A lot has happened since I last posted, some six weeks ago. Seriously, a lot, so this is the first a series of what will in all probability be several posts in quick succession. So, to start at the beginning, my dad arrived for a four week visit in late August, the first time he has been here in two years, and the first time since I moved into my new place. Not having any vacation time, I took a few days unpaid and made arrangements for him while I would be at work.
I picked him up at the airport, and all was as usual, him giving me a detailed account of his flight, all the arrangements he’d made, all that you would expect as he burned off nervous energy. naturally, he was quite tired when we got back to the house, so he turned in early.

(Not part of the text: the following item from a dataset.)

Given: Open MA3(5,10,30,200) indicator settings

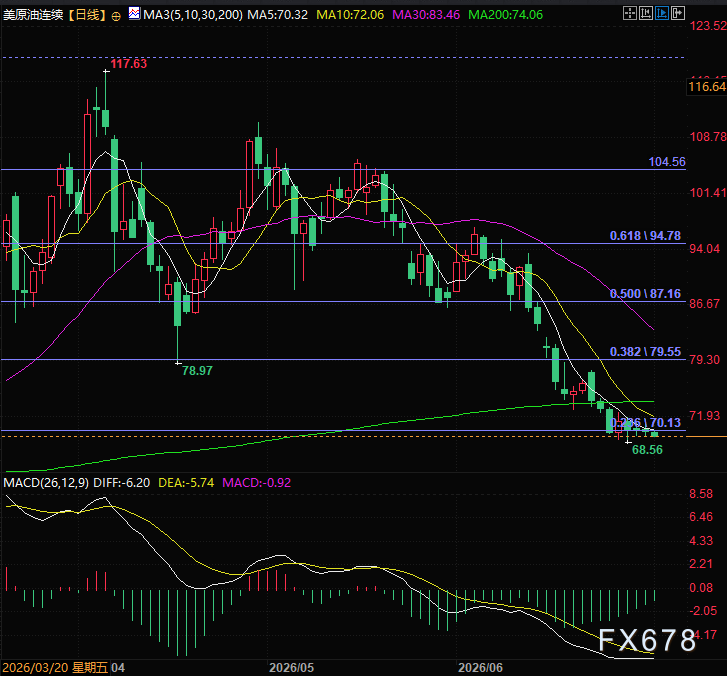Looking at the screenshot, I should [x=193, y=15].
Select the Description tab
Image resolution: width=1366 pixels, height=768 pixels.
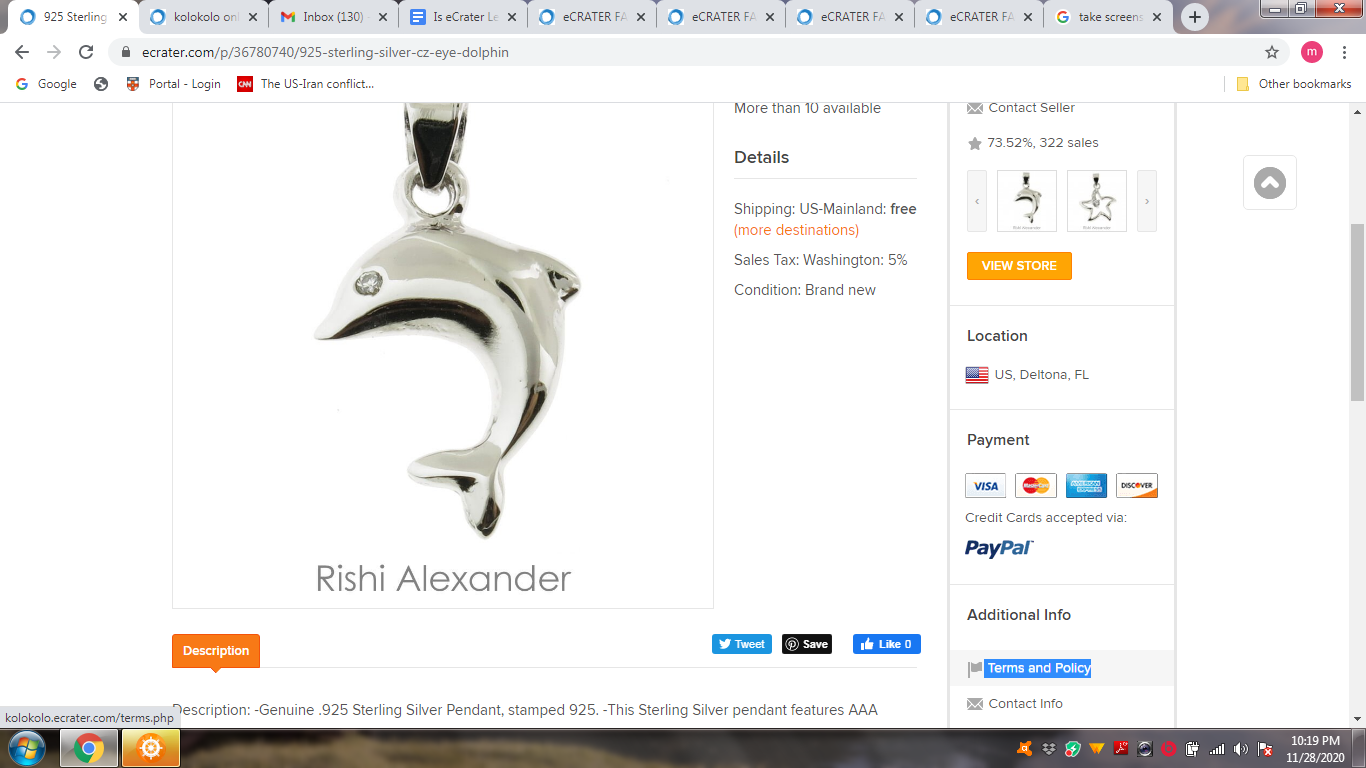coord(216,651)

This is the thing about my dad: he’s been retired about 15 years, so he doesn’t have any work related news, he doesn’t get out much apart from a Friday trip to the pub with his friends and his usual shopping trip. This means that he falls back on the stories I’ve heard for the last 40 years. Do you have a film that you’ve watched so many times you could act in it? Can you recite whole chunks of the dialogue verbatim? Do you know exactly what is going to happen next? Well, for me that would be Blazing Saddles, Monty Python’s Life Of Brian and just about every story my dad has ever told.
Don’t get me wrong, it’s not like they’re all boring, not by any means, but I can get to the punchline before he’s finished the first sentence. I have to realise that some day I won’t get to hear these stories any more. Ever. And that’s quite a disheartening thought, so much as I might want to cut him short, I just let him go on and tell the story anyway, as he doesn’t see but half a dozen people during the week and he hasn’t seen me for two years.
One advantage of this trip was that we had plenty of opportunity to go out drinking. I’d asked my boss for as many middle shifts as possible, so I could at least spend part of the morning and most of the evening with Dad and have a social life. Naturally, this meant going to the taphouse, which also meant he got to meet my expat friends and a couple of the locals, none of whom had heard any of his stories, and there’s nothing to reinvigorate a performer like a fresh audience. It was really heartening to see him in full flow, regaling people with tales from his prison service among other things, and he hit it off very well with everyone, which I think helped perk him up. I had heard from the friend who booked his flight that he was getting frail and should probably use a cane, so I feared the worst, but need not have. He had the schmooze gene that I lack, so I envy him, I really do.
One of the highlights of his visit was his chance to reconnect with one of the taphouse owners. They met when I first took him there during it’s inaugural year, and the two of them hit it off immediately. I realise that seeing two elderly people flirting may have a high “Ick factor” for some people, but it’s all harmless, and she’s always asking after him, so when they finally did meet, they spent the whole evening locked in conversation.
One thing I did learn from him is that my Mum had wanted a third child, but that he didn’t. I suppose it goes a long way to explaining why she was always so sweet on my daughter, but I suppose women always want a daughter or grand daughter, so I probably shouldn’t read too much into it.
I also got to hear in great detail, and several times over about his Friday lunchtime pub sessions – who picks him up, who drives him home, how many pints he has, who drinks real ale, who supports which football team. In fact, I could join them for the first time and be up to speed in about 10 seconds. Mind you, at least it means he gets out for some socialising at least once a week. He is most definitely not the kind of person to go to a Senior Centre and, as he puts it, sit around with a bunch of old farts.
One thing that really annoys me though, is the fact that he will bring up things from 40 years ago as if they only happened last week. We all have events from our youth that we’d rather forget, but he seems to take great pleasure in bringing up anything that crossed my mind for about two minutes when I was barely a teenager. Anyway, I suppose I shouldn’t really complain.
Stories apart, he can still manage to make life awkward for me, but that’s for another day.